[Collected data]
★ ★ ★ ★

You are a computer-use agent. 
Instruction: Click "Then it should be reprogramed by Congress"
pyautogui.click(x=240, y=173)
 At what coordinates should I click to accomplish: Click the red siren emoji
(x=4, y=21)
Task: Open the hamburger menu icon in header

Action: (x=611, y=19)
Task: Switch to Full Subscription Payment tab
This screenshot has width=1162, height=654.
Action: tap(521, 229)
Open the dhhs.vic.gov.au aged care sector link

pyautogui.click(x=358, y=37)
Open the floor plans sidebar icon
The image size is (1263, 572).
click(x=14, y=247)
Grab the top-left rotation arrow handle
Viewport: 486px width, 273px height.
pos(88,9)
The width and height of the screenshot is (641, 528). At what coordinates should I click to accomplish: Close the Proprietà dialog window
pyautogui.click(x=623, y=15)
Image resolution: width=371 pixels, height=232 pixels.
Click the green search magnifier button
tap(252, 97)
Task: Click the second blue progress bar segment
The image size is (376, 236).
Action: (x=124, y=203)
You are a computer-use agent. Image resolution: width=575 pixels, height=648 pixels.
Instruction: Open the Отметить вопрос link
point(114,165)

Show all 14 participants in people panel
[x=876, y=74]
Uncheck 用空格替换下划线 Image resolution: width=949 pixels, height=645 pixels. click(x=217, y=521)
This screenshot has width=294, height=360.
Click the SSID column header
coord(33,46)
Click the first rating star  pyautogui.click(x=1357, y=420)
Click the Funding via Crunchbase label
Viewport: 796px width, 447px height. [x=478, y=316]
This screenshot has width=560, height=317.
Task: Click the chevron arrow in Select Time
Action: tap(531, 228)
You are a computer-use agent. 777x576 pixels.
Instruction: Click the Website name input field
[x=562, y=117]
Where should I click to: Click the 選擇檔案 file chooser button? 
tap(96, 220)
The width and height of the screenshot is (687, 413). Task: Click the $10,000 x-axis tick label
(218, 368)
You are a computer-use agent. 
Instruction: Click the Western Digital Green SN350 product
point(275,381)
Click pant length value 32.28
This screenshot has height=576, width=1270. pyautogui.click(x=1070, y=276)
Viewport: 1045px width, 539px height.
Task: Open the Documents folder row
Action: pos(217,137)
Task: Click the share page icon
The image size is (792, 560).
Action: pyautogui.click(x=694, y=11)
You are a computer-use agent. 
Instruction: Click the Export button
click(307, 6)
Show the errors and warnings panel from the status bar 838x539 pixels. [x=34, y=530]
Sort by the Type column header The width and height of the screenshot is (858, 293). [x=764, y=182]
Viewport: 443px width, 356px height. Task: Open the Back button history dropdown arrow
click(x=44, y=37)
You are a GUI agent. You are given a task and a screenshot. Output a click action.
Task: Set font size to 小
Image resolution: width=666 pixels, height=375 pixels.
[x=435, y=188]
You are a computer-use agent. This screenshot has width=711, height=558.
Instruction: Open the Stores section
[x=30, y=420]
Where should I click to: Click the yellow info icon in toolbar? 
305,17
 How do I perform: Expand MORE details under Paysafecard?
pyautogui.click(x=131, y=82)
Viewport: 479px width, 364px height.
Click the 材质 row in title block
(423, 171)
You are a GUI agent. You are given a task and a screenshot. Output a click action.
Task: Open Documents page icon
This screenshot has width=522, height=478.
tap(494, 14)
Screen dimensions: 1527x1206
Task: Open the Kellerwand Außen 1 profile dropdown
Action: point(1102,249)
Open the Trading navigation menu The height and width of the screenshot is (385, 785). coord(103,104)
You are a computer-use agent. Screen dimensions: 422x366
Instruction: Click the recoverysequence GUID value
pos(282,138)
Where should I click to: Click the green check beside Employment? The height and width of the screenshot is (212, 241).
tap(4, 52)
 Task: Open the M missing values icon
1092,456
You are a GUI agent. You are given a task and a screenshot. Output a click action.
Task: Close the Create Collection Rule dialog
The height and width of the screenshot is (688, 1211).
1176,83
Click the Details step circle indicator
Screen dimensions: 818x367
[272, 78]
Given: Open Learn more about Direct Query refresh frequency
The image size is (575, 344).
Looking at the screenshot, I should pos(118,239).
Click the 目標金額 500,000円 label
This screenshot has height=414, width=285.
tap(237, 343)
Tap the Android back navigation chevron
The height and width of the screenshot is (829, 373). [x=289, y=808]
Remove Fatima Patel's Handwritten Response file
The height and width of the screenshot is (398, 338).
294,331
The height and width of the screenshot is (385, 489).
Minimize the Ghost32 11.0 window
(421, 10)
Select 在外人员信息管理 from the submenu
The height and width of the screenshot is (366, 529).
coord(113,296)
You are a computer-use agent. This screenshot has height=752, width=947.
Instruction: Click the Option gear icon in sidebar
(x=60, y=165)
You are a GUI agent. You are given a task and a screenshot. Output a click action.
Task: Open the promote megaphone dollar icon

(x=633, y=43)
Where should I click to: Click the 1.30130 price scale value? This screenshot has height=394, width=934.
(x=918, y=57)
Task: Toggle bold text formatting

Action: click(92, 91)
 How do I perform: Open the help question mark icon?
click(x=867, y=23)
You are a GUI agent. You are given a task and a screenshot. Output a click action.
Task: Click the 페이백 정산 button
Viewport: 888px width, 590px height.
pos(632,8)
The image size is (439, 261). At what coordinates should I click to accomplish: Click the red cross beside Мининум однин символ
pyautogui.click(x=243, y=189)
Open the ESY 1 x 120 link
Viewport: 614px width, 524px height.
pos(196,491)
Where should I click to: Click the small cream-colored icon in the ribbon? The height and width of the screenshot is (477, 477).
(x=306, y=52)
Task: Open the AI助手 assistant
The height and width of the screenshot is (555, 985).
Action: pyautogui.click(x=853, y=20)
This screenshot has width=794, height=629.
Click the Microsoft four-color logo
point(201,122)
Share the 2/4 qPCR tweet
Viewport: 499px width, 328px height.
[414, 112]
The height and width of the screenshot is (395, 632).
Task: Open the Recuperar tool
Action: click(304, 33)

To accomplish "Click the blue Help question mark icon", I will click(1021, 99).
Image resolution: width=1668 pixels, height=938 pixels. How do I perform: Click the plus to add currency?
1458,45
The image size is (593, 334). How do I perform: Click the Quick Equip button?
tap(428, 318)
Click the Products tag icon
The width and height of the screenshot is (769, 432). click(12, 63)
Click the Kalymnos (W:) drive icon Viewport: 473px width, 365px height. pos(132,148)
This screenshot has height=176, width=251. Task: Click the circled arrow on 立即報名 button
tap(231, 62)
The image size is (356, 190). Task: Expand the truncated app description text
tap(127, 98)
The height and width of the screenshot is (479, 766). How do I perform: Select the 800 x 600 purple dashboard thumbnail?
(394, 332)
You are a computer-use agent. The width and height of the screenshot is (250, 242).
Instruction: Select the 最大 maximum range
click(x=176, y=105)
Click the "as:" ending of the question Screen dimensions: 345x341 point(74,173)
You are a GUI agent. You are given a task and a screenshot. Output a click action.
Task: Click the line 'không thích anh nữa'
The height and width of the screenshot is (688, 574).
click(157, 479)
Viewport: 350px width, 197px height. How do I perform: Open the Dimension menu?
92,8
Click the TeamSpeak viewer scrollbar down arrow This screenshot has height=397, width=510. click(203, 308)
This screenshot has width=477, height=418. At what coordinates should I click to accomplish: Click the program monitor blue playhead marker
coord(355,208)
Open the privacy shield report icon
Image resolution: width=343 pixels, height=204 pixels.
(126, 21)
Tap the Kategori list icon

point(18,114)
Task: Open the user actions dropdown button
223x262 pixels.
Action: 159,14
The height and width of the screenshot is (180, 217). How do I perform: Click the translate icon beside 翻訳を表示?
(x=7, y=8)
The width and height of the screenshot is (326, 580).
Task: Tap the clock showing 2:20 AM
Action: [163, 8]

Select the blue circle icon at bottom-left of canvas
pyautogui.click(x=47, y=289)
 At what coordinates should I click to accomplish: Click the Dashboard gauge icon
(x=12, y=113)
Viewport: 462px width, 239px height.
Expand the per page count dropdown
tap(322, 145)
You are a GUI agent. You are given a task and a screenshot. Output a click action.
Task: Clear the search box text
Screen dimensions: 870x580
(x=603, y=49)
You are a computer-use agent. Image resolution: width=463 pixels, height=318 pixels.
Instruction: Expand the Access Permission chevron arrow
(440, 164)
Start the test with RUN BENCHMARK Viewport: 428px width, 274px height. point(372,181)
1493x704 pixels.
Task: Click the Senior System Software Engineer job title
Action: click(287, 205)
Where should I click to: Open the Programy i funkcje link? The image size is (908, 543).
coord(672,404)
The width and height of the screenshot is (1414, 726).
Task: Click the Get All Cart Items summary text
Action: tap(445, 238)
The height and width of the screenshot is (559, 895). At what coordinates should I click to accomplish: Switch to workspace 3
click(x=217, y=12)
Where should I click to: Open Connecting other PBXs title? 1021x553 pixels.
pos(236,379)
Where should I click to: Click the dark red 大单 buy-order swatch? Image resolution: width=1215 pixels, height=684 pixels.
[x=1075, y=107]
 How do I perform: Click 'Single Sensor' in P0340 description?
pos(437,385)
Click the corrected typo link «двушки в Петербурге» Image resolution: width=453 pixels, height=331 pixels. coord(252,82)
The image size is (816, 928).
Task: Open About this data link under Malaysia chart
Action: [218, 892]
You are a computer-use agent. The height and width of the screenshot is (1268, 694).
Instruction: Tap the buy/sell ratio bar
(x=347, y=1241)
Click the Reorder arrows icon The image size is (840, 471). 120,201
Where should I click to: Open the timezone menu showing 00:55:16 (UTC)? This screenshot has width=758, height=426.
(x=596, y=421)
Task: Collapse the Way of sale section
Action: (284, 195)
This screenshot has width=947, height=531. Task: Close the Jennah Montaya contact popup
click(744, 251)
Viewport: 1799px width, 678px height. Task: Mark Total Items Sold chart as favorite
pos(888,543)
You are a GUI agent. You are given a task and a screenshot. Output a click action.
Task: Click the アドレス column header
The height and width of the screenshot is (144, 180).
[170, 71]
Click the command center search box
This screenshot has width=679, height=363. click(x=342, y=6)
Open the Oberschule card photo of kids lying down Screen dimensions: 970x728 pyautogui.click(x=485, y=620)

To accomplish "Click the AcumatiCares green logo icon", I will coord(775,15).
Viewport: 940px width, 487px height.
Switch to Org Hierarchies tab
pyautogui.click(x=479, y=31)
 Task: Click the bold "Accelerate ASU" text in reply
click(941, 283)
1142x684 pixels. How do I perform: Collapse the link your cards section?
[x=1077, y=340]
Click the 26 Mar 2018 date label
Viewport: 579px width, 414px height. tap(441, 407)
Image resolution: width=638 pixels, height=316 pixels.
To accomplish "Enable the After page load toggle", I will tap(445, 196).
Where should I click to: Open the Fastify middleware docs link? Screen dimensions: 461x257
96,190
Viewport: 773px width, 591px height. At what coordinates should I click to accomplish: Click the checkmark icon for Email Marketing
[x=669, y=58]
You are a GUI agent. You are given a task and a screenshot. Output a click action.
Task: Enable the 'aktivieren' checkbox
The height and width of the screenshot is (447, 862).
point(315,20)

★ ★ ★ ★

To do:
If the string "Enable" is in a line of the entries, pick that line out.

Task answer:
To accomplish "Enable the After page load toggle", I will tap(445, 196).
Task: Enable the 'aktivieren' checkbox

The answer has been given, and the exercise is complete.